Aside from Law & Order, other television roles include D.A. Forrest Bedford in I'll Fly Away, for which he won a Golden Globe Award for Best Actor – Drama Series in 1993. He also had a starring role in an episode segment on the TV series Amazing Stories called "Mirror Mirror". In 1994, he appeared as US President William Foster, alongside Forest Whittaker and Dana Delany, in the television film The Enemy Within, a remake of director John Frankenheimer's Cold War political thriller Seven Days in May.

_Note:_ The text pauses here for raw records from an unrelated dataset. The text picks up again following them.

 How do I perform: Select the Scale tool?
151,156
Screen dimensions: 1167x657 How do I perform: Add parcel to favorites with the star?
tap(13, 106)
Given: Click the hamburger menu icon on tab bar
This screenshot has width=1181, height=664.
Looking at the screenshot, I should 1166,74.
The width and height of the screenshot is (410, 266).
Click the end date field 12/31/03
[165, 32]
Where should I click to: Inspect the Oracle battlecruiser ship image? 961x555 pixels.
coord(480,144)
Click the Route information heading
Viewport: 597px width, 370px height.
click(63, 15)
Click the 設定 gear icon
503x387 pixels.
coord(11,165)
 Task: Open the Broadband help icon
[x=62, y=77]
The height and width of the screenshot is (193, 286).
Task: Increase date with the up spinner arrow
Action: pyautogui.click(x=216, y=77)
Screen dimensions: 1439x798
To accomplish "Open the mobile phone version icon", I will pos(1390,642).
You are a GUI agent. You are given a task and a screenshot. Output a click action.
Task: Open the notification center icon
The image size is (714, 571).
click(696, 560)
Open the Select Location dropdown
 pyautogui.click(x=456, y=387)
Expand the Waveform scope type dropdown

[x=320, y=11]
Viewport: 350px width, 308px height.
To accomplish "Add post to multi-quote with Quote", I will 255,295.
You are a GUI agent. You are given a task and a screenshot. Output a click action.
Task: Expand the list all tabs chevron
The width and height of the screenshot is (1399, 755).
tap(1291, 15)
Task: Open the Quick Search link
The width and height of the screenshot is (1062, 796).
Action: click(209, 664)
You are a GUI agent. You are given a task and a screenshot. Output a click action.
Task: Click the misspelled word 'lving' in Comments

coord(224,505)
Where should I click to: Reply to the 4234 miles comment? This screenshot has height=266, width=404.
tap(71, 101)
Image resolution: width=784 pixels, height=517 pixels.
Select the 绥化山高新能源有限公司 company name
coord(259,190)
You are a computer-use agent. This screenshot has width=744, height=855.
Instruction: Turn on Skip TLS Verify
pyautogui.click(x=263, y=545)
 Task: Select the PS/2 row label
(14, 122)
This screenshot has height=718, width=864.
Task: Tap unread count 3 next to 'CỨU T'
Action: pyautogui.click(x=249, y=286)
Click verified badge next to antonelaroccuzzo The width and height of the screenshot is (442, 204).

In 1994, Waterston debuted as Executive Assistant District Attorney Jack McCoy in the fifth season of the television series Law & Order. He played the role of McCoy, who would eventually become District Attorney, through the series finale in 2010, and has reprised the role throughout the Law and Order franchise. Upon the show's cancellation, Waterston was the second longest-serving cast member (behind S. Epatha Merkerson), having reprised his role through 16 seasons.[7][8] Due to the success of the New York-based TV series, Waterston and his fellow longtime Law & Order cast mate Jerry Orbach were declared "Living Landmarks" by the New York Landmarks Conservancy.[9]
Waterston displaying gifts from fans
Waterston served on the Advisory Committee for the Lincoln Bicentennial, celebrating Abraham Lincoln's 200th birthday. Waterston has portrayed Lincoln on stage and screen (The Civil War, Gore Vidal's Lincoln, and the Broadway play Abe Lincoln in Illinois). He also voiced Lincoln in an exhibit at the National Constitution Center in Philadelphia, and delivered Lincoln's Cooper Union speech on May 5, 2004.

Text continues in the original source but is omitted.